Published on : Jun 16, 2015
Decline in oil prices and sanctions on Russia is affecting Citigroup Inc. and its competitors in the commodity trade finance sector by eating up their revenue. The U.S. based bank ventured into commodity trade finance sector three years ago. Sluggish Chinese economy has compelled the bank to look at Africa and Latin America. According to Kris van Broekhoven, the global head of commodity trade finance at Citigroup, China is a tough market with low pricing and high competition. This has lead the bank to look at other markets.
In the commodity trade finance sector, Citi started with oil and later included metals. It is expected to add agricultural commodities by the year end. Most of the bank’s business in the sector has come from financing deals with large trading houses and the bank has extended to include mid-level traders as well. However, sharp drop in oil prices has led to the decrease in value of business in the sector. This has led Citi as well as other banks in the sector to struggle to get their credit lines utilized, thereby decreasing their fees. Due to the Ukraine crisis, sanctions have been imposed on Russia which has directly affected Citi’s business as it is a big player in the region.

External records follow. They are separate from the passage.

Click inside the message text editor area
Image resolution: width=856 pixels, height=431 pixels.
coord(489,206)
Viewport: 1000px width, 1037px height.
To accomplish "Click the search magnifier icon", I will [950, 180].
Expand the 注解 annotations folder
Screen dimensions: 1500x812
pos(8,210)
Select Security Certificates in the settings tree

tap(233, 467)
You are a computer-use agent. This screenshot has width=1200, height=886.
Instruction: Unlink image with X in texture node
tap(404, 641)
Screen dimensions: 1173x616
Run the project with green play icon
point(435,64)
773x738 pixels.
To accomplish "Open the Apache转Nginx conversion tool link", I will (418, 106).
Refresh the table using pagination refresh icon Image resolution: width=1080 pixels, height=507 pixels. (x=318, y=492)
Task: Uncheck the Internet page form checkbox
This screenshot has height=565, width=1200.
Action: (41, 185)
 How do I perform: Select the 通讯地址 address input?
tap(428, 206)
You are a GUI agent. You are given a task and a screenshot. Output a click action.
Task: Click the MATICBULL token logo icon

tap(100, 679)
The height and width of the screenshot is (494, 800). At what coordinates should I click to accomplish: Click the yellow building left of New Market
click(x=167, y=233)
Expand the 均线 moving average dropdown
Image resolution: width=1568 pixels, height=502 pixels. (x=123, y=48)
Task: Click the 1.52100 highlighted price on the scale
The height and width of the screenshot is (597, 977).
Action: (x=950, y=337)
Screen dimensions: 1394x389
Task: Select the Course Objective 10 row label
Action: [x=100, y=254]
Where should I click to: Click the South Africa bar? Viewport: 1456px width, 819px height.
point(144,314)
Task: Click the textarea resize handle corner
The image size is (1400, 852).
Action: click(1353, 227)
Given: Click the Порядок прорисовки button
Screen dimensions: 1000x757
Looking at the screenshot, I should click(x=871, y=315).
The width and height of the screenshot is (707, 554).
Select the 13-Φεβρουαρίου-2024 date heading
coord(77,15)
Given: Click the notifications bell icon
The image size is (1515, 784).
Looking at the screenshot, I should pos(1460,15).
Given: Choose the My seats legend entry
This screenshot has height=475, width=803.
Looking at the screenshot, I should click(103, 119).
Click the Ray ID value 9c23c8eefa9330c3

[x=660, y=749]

Costs are also increasing, owing to stringent compliance and regulations. This has restrained Citi from entering into certain businesses where the returns are not enough. Broekhoven has mentioned that due to the increasing costs, the bank has stopped itself from doing business at certain points where chances of profits are negligible. However, he is hopeful that the situation would change for good in the next one year. Citi is among the top three banks in the U.S. in terms of assets and it is looking to expand in commodity trade finance sector even in the face of challenges.